Pero esta nueva actitud no significa, sin más, un retorno al equilibrio. La revolución sexual ha sido absorbida en buena parte por la cultura, y aunque, por eso mismo, ha dejado de ser algo nuevo y atrayente, lo cierto es que ha dejado una huella profunda que ha llevado de la exaltación del sexo a su trivialización y, de ahí, al desencanto. Existe todavía una hipertrofia de la afectividad en la que el fluir de los impulsos se convierte en la estrella polar que guía el comportamiento humano. Esta mezcla de inmadurez afectiva e hipersentimentalismo provoca un desequibrio anímico que desemboca en la tendencia a entablar relaciones interpersonales basadas tan sólo en el egoísmo. Quizá por ello todavía la necesidad de sexo duro, y en dosis cada vez mas altas, se ha convertido -en determinados sectores que aún viven la resaca de ese fenómeno- en una dependencia. Es muy sintomático que comiencen a proliferar, discretamente, tratamientos médicos de deshabituación sexual.
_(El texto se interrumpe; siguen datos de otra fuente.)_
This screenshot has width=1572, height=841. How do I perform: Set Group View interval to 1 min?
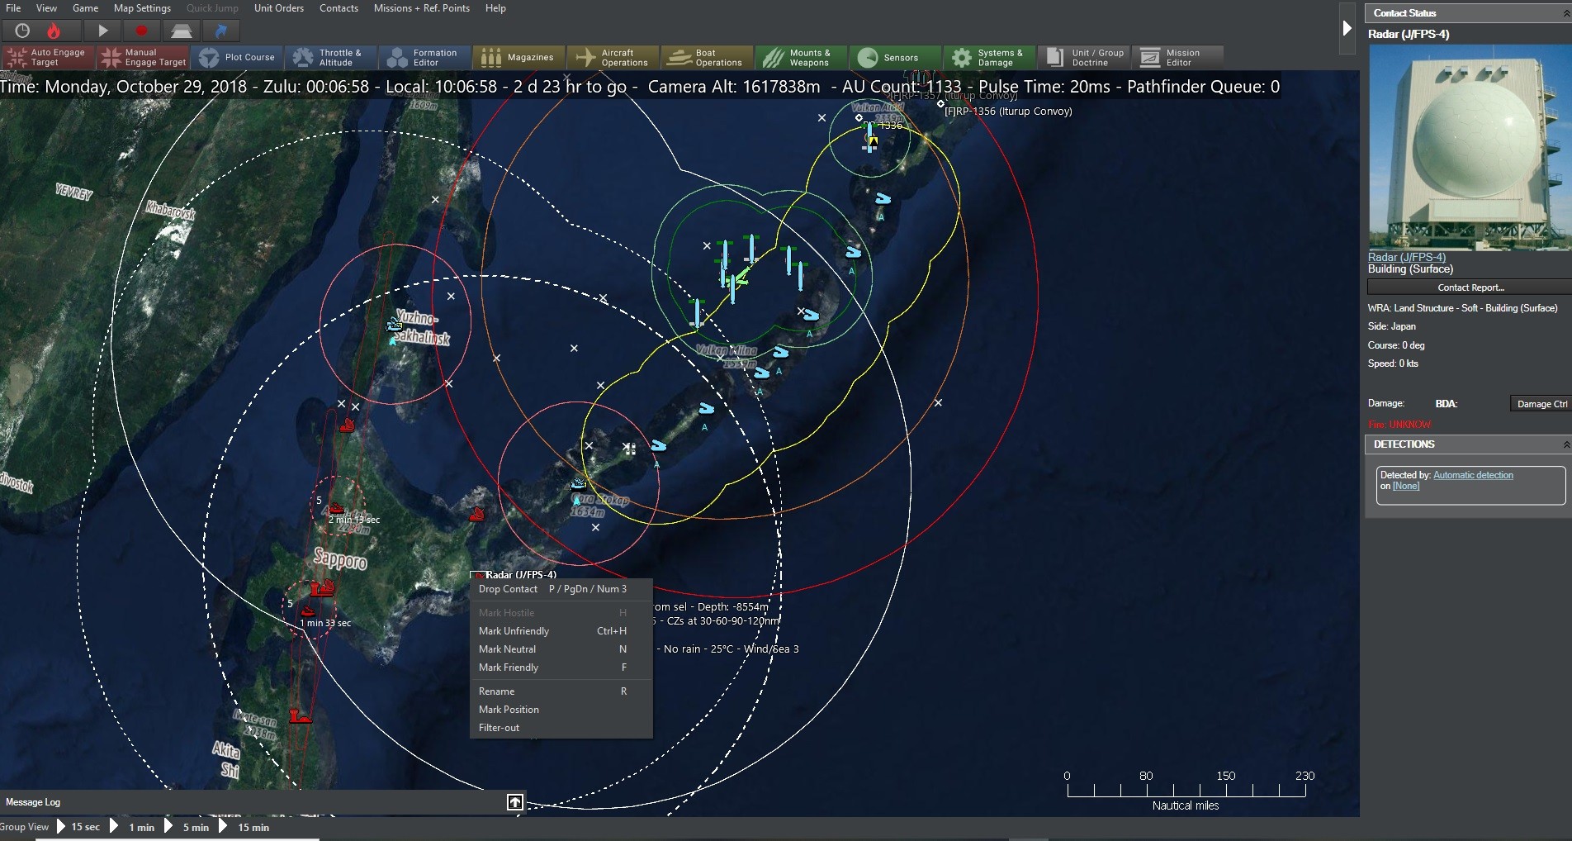click(x=141, y=827)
¿Cuál es el capital social del que disponemos para atajar estas causas de violencia sexual? Si estamos a los índices que propone Fukuyama para medirlo en las sociedades occidentales, el activo está disminuyendo de forma alarmante. Desde instancias diversas se sugiere un esfuerzo combinado de reconstrucción social en el que intervengan todas las fuerzas sociales: Estado, sociedad civil, religión y poder mediático. Tal vez debamos comenzar por la escuela y la familia en un esfuerzo de verdadera socialización de los valores.
Reducir el sexo a mera genitalidad es sembrar las semillas de la violencia sexual, y provocar a la larga actitudes de riesgo. No se trata de dramatizar más de la cuenta. Se trata de aplicar la sensatez. También en esta materia.